Starting at the line that contains "Blad Dienst nr.3 2019 (418, 1575)" in the listing below, write out every line word for word until you have written the line that contains "[Advertisement] (350, 1174)".

── RECORDS SHOWN ──

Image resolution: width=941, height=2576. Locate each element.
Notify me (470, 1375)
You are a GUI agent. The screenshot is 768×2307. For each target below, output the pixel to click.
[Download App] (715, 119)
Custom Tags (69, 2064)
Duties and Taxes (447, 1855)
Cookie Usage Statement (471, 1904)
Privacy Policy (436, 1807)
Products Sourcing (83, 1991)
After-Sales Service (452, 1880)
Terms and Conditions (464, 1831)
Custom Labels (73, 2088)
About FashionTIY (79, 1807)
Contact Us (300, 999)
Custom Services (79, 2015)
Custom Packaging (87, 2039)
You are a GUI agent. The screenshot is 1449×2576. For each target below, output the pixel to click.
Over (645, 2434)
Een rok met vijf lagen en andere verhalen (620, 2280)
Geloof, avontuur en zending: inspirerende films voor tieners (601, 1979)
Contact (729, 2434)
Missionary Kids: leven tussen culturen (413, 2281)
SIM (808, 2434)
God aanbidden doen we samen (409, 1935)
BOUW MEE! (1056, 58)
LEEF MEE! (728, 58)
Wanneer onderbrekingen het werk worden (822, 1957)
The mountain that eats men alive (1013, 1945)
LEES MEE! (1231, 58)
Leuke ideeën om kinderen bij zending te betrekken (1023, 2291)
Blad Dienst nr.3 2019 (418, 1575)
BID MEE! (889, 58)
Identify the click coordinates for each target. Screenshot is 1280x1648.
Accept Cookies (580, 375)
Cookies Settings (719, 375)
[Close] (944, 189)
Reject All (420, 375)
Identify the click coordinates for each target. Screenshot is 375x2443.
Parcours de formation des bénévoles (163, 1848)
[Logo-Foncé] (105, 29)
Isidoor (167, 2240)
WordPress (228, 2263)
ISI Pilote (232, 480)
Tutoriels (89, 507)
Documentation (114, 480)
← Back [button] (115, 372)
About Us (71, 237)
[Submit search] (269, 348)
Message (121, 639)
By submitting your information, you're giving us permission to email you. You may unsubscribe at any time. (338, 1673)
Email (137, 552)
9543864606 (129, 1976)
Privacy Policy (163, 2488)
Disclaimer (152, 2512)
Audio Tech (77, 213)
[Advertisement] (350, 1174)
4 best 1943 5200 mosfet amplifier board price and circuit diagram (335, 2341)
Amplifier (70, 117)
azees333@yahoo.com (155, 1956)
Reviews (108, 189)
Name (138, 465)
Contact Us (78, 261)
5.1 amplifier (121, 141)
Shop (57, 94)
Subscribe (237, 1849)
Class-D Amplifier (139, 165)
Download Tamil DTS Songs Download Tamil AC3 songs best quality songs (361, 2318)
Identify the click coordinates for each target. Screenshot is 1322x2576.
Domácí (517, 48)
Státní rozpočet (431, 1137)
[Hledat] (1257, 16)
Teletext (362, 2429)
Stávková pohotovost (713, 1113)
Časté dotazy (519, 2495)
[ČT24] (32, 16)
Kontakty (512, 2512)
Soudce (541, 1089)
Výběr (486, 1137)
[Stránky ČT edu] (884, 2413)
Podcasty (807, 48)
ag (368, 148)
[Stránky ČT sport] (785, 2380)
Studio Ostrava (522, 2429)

───

EXERCISE OUTPUT:
Blad Dienst nr.3 2019 (418, 1575)
BID MEE! (889, 58)
Identify the click coordinates for each target. Screenshot is 1280x1648.
Accept Cookies (580, 375)
Cookies Settings (719, 375)
[Close] (944, 189)
Reject All (420, 375)
Identify the click coordinates for each target. Screenshot is 375x2443.
Parcours de formation des bénévoles (163, 1848)
[Logo-Foncé] (105, 29)
Isidoor (167, 2240)
WordPress (228, 2263)
ISI Pilote (232, 480)
Tutoriels (89, 507)
Documentation (114, 480)
← Back [button] (115, 372)
About Us (71, 237)
[Submit search] (269, 348)
Message (121, 639)
By submitting your information, you're giving us permission to email you. You may unsubscribe at any time. (338, 1673)
Email (137, 552)
9543864606 (129, 1976)
Privacy Policy (163, 2488)
Disclaimer (152, 2512)
Audio Tech (77, 213)
[Advertisement] (350, 1174)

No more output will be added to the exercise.